### WORK TO COMPLETE
Copy each of the following entries word for word, without changing anything.

— Begin —

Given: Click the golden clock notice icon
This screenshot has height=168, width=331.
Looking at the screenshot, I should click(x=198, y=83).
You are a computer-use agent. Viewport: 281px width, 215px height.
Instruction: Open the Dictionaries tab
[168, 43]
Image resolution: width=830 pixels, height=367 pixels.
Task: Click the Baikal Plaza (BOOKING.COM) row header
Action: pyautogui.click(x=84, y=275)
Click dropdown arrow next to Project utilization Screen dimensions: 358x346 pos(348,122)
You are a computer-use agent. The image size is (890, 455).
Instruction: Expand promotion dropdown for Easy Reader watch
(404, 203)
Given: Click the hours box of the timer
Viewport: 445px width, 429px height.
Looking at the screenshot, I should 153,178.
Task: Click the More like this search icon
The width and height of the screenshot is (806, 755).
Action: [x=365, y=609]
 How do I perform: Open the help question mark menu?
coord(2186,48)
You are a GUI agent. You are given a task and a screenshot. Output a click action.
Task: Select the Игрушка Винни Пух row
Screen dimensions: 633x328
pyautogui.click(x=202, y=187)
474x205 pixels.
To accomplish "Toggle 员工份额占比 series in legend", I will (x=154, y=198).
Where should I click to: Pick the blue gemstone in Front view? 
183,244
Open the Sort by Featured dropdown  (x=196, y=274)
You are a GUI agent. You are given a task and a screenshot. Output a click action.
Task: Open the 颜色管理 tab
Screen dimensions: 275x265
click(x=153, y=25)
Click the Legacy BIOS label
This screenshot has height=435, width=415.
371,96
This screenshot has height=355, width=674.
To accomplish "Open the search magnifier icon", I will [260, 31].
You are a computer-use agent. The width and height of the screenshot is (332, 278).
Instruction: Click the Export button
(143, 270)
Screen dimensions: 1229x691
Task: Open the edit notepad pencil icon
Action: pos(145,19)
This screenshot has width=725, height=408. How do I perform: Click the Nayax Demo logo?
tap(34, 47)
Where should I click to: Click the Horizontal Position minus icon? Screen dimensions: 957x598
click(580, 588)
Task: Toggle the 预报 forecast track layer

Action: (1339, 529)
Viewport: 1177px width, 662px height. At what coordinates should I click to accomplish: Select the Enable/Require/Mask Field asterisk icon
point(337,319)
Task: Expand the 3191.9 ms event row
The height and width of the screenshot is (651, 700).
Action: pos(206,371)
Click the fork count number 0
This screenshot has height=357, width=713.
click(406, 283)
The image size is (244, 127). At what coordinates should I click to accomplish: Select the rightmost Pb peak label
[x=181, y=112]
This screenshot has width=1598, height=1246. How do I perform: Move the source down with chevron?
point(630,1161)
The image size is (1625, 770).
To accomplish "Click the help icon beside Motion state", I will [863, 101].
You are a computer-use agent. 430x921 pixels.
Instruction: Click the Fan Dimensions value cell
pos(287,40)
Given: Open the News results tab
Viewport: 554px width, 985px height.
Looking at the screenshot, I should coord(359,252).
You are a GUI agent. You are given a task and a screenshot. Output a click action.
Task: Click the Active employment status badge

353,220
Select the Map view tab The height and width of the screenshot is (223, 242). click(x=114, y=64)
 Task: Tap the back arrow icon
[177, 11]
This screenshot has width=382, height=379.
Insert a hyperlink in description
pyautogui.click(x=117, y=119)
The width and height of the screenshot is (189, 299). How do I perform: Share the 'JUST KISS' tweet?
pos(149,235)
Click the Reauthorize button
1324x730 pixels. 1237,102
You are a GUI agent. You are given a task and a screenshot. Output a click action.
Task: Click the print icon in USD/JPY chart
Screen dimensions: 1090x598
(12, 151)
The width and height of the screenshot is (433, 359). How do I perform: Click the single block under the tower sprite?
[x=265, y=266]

— End —

### SOLUTION BELOW
Given: Click the golden clock notice icon
This screenshot has height=168, width=331.
Looking at the screenshot, I should click(x=198, y=83).
You are a computer-use agent. Viewport: 281px width, 215px height.
Instruction: Open the Dictionaries tab
[168, 43]
Image resolution: width=830 pixels, height=367 pixels.
Task: Click the Baikal Plaza (BOOKING.COM) row header
Action: pyautogui.click(x=84, y=275)
Click dropdown arrow next to Project utilization Screen dimensions: 358x346 pos(348,122)
You are a computer-use agent. The image size is (890, 455).
Instruction: Expand promotion dropdown for Easy Reader watch
(404, 203)
Given: Click the hours box of the timer
Viewport: 445px width, 429px height.
Looking at the screenshot, I should 153,178.
Task: Click the More like this search icon
The width and height of the screenshot is (806, 755).
Action: [x=365, y=609]
 How do I perform: Open the help question mark menu?
coord(2186,48)
You are a GUI agent. You are given a task and a screenshot. Output a click action.
Task: Select the Игрушка Винни Пух row
Screen dimensions: 633x328
pyautogui.click(x=202, y=187)
474x205 pixels.
To accomplish "Toggle 员工份额占比 series in legend", I will (x=154, y=198).
Where should I click to: Pick the blue gemstone in Front view? 
183,244
Open the Sort by Featured dropdown  (x=196, y=274)
You are a GUI agent. You are given a task and a screenshot. Output a click action.
Task: Open the 颜色管理 tab
Screen dimensions: 275x265
click(x=153, y=25)
Click the Legacy BIOS label
This screenshot has height=435, width=415.
371,96
This screenshot has height=355, width=674.
To accomplish "Open the search magnifier icon", I will [260, 31].
You are a computer-use agent. The width and height of the screenshot is (332, 278).
Instruction: Click the Export button
(143, 270)
Screen dimensions: 1229x691
Task: Open the edit notepad pencil icon
Action: pos(145,19)
This screenshot has width=725, height=408. How do I perform: Click the Nayax Demo logo?
tap(34, 47)
Where should I click to: Click the Horizontal Position minus icon? Screen dimensions: 957x598
click(580, 588)
Task: Toggle the 预报 forecast track layer

Action: (1339, 529)
Viewport: 1177px width, 662px height. At what coordinates should I click to accomplish: Select the Enable/Require/Mask Field asterisk icon
point(337,319)
Task: Expand the 3191.9 ms event row
The height and width of the screenshot is (651, 700).
Action: pos(206,371)
Click the fork count number 0
This screenshot has height=357, width=713.
click(406, 283)
The image size is (244, 127). At what coordinates should I click to accomplish: Select the rightmost Pb peak label
[x=181, y=112]
This screenshot has width=1598, height=1246. How do I perform: Move the source down with chevron?
point(630,1161)
The image size is (1625, 770).
To accomplish "Click the help icon beside Motion state", I will [863, 101].
You are a computer-use agent. 430x921 pixels.
Instruction: Click the Fan Dimensions value cell
pos(287,40)
Given: Open the News results tab
Viewport: 554px width, 985px height.
Looking at the screenshot, I should coord(359,252).
You are a GUI agent. You are given a task and a screenshot. Output a click action.
Task: Click the Active employment status badge

353,220
Select the Map view tab The height and width of the screenshot is (223, 242). click(x=114, y=64)
 Task: Tap the back arrow icon
[177, 11]
This screenshot has width=382, height=379.
Insert a hyperlink in description
pyautogui.click(x=117, y=119)
The width and height of the screenshot is (189, 299). How do I perform: Share the 'JUST KISS' tweet?
pos(149,235)
Click the Reauthorize button
1324x730 pixels. 1237,102
You are a GUI agent. You are given a task and a screenshot. Output a click action.
Task: Click the print icon in USD/JPY chart
Screen dimensions: 1090x598
(12, 151)
The width and height of the screenshot is (433, 359). How do I perform: Click the single block under the tower sprite?
[x=265, y=266]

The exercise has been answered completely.